Source passage >>
◆ ◆ ◆ ◆ ◆

Writing with Kids: Creativity Vampires or Miniature Muses
As of this morning I’m less than three weeks out from my due date with my second child. His or her imminent arrival fills me with a mixture of apprehension and excitement which I manage to control with a swiftly depleting reserve of patience. Of course it doesn’t help that I am also waiting to hear back from a few agents that have shown interest in my novel. My usually adequate capacity to endure periods of uncertainty is quickly diminishing.
This frustrating interim with its distracting ambiguity is intensified by another source of anxiety. Will Baby Bean make it harder to write? Will I lose my hard won momentum? Do women with children suffer setbacks in their creative output?
Even with the unknown lurking on the horizon my answer to these questions always has been and continues to be a resounding no.
It’s troubling to me that anyone would consider writing to be unsuited to motherhood, but the idea is so insidious that it even haunts those, like me, who adamantly oppose this outdated notion. There has always been a tacitly understood sliding scale of creativity that begins with single men and their married counterparts, continuing through single women somewhere near the middle, down to mothers at the tail end. It’s a disconcerting spectrum that leaves women with children seemingly unable to surmount the demands of raising a human in order to practice their craft competently.

◆ ◆ ◆ ◆ ◆

Data rows >>
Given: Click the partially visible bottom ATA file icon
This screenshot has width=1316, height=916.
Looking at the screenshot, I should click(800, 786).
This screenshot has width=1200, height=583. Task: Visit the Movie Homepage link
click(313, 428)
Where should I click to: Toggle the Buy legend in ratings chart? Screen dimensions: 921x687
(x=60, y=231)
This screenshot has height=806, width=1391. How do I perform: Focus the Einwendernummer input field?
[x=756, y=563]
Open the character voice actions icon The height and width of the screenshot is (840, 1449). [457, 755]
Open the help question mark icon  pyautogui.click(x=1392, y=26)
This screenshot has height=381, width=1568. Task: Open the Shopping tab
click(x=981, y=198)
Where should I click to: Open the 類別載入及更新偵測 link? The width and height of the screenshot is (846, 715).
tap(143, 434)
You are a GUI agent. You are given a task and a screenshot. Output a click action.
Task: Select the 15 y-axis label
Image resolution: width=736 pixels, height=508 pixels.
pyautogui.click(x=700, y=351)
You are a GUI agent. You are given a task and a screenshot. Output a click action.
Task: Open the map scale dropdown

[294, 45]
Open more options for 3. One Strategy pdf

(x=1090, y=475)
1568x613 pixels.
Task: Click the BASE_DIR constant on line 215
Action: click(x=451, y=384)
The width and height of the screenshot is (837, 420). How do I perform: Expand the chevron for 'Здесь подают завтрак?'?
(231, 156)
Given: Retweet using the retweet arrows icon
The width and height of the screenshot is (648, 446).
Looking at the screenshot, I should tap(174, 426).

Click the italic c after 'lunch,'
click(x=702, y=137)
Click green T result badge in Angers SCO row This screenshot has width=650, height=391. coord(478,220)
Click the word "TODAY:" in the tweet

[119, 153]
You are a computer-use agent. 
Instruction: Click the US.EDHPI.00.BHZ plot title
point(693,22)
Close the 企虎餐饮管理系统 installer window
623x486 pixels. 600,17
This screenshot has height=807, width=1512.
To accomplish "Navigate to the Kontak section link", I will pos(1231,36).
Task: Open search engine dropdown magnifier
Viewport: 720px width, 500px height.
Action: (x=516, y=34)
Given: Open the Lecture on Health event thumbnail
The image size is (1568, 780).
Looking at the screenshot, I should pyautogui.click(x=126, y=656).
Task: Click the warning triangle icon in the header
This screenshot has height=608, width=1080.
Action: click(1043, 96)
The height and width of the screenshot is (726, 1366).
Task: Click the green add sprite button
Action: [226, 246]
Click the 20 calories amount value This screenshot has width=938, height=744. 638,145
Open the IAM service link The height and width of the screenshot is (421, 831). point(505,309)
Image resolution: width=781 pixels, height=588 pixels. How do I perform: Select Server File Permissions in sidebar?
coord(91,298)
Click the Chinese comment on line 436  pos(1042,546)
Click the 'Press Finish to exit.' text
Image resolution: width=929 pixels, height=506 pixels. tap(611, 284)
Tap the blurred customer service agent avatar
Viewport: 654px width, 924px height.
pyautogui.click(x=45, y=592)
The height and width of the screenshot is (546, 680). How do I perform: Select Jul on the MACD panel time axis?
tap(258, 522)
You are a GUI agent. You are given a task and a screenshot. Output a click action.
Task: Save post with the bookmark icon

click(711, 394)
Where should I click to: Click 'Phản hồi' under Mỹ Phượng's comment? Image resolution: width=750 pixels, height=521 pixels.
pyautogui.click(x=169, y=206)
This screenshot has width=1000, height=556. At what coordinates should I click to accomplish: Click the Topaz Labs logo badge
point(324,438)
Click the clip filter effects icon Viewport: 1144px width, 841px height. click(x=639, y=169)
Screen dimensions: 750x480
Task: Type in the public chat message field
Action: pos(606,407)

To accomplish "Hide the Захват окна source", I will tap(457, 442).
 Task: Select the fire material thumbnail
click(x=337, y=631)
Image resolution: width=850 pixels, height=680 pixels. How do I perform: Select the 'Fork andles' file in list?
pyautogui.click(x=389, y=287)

◆ ◆ ◆ ◆ ◆

Short exercise 1 >>
How far is the writer from the due date with the second child, according to the essay on writing with kids?
Short exercise 2 >>
Extract from the essay on writing with kids the passage that begins at the words "Even with the" and stops after "their craft competently.".
Short exercise 3 >>
Continue the essay on writing with kids after its final sentence.
The records are not required for any of this work.

Exercise answer 1 >>
Less than three weeks.

Exercise answer 2 >>
Even with the unknown lurking on the horizon my answer to these questions always has been and continues to be a resounding no.
It’s troubling to me that anyone would consider writing to be unsuited to motherhood, but the idea is so insidious that it even haunts those, like me, who adamantly oppose this outdated notion. There has always been a tacitly understood sliding scale of creativity that begins with single men and their married counterparts, continuing through single women somewhere near the middle, down to mothers at the tail end. It’s a disconcerting spectrum that leaves women with children seemingly unable to surmount the demands of raising a human in order to practice their craft competently.

Exercise answer 3 >>
Well-meaning author Lauren Sandler attempted to address the issue in an article in The Atlantic in which she declared that the secret to being both a successful writer and mother was limiting oneself to a single offspring. She cited the large number of famous women writers, including Susan Sontag and Joan Didion, who were mothers of only children. Her viewpoint has since been questioned and found lacking by Zadie Smith in The Telegraph and Louise Doughty in The Guardian among others.
The idea that a woman should need to subscribe to a reproductive rule in order to be a successful writer leaves a bad taste in my mouth.
Is being a mom (to a single child or multiple kids) easy? No.
Does it take time and effort? Yes.
Does it make you incapable of doing anything else that might require intellectual engagement? Definitely not.
Leading up to Bun’s birth I wrote my Master’s thesis in record time and defended it days after she arrived. Being her mom has continued to make me more productive, more determined, and more thoughtful than I ever was before. The last nine months leading up to Baby Bean’s birth have also been some of the most fruitful of my writing career, driving me to finish my novel and its revision, and take the next step of finding an agent to get it out into the world.
I consider Bun and (hopefully Bean someday too) to be my inspiration for three important reasons:
She gives me purpose. She is my motivation. She forces me to have priorities, to seek out what is truly important. In other words, to cut the bullshit and live authentically. Before she was here it was easy to say “There’s time for that later.” But life with kids makes you acknowledge the moment. They don’t live in the past or the future, only the now, and that sense of presence and urgency is contagious.
She reminds me of what it’s like to live without preconceptions. To ask why constantly. To take nothing for granted. She assumes nothing because everything is an uncertainty. This is both an exhilarating and scary way to live, but looking with fresh eyes and an open mind is something we could all benefit from, especially as writers and artists.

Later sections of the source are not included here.